I have an image for each stage of health starting at 8 and going all the way down to 0. The idea was to change the widget image each time damage is taken and replace it with the new image but I’m unfortunately having trouble figuring it out.
UObject* txture = StaticLoadObject(UObject::StaticClass(), nullptr, *FString("Texture2D'/Game/UI/Textures/img01.img01'"));
if (txture)
{
UTexture2D* texture = Cast<UTexture2D>(txture);
if (texture)
{
}
}
this should load an image for you.
for 5 images you could load them and store them in an array
TArray<UTexture2D*> images;
Then when you want to get a different image you can store and use an indexInteger like
int currentImageIndex = 2;
images[currentImageIndex ]
if you have an Image with a material set you can use
UMaterialInstanceDynamic* mID = buttonImage->GetDynamicMaterial();
if (mID)
{
mID->SetTextureParameterValue("texture", images[currentImageIndex ]);
}
to set the wanted image in the material (which is used in the UMG I assume)
So basically load the 8 images you need and store them in an array. Then when your health changes and is 5 for example, you’d use images[5]

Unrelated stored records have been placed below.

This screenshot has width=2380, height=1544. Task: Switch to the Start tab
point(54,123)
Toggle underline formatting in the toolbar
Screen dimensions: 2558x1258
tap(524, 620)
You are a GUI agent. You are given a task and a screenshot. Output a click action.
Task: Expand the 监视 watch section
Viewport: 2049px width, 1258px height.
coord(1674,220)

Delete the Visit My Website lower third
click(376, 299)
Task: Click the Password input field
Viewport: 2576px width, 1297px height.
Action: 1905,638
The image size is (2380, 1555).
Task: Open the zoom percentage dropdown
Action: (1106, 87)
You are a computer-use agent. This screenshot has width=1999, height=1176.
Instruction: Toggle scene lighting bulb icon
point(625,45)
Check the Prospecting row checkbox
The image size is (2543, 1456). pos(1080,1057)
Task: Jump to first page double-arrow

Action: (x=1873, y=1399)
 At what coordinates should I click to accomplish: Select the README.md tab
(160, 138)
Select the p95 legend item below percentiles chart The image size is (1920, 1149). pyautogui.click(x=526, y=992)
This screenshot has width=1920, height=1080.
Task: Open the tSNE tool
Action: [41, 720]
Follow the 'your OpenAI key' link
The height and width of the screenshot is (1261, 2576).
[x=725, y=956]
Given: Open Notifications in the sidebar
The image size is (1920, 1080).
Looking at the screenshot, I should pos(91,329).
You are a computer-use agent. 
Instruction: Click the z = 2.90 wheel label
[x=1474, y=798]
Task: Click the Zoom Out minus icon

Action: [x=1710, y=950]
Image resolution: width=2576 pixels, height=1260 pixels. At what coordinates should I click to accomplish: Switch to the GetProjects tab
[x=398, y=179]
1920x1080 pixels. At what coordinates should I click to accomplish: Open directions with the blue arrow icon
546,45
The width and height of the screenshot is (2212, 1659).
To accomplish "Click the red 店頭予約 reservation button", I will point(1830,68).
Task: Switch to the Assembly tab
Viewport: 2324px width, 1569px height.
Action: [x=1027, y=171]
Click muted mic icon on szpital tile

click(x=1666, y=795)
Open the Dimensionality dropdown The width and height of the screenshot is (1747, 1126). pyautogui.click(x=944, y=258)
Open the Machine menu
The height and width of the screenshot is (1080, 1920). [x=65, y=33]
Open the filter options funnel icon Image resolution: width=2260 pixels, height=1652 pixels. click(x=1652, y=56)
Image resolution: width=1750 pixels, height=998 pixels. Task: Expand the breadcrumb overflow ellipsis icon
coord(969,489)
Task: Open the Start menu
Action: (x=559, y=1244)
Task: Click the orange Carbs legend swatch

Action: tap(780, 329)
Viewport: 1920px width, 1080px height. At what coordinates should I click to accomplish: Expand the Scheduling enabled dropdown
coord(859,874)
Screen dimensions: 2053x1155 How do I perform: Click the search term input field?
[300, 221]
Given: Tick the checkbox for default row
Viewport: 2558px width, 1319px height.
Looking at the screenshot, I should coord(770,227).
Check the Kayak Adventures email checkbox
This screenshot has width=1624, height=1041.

to get the 5th image in the array
ensure that the Image object in the Widget is marked as “IsVariable = True
”
then to modify the image being displayed you would take the MyImage
reference and call SetBrush
for swapping between specific images you can hold the images in an Array, and then perform a GetElement on the Array for the specific image, or if you want to be extremely specific, skipping the Array, you can feed the HealthValue
as the variable input of a Select Node.
though I would maybe suggest kind of against this approach kind of, images add up and in widgets they will all be active, and it will depend on the resolution of these images, and if you need multiple versions depending on display resolution.
That being said you can have your background be an image, but then have a “Circular Progress bar” here is an example
to achieve the “chunk” display effect:
-before applying the value being fed in to the “progress bar” you would do your chunk value constraint, and then only apply that
if this Health is an Int (realistically something as tangible as health should be an int anyways) then when you feed it into the progress bar get the % health as a float (because progress bars require a float as an input) with proportions
//in most cases %Max is 100 and "Min" is 0
%Current = (%Max(Current-Min))/(Max-Min)
this way you don’t need 9 images to represent 8 health points.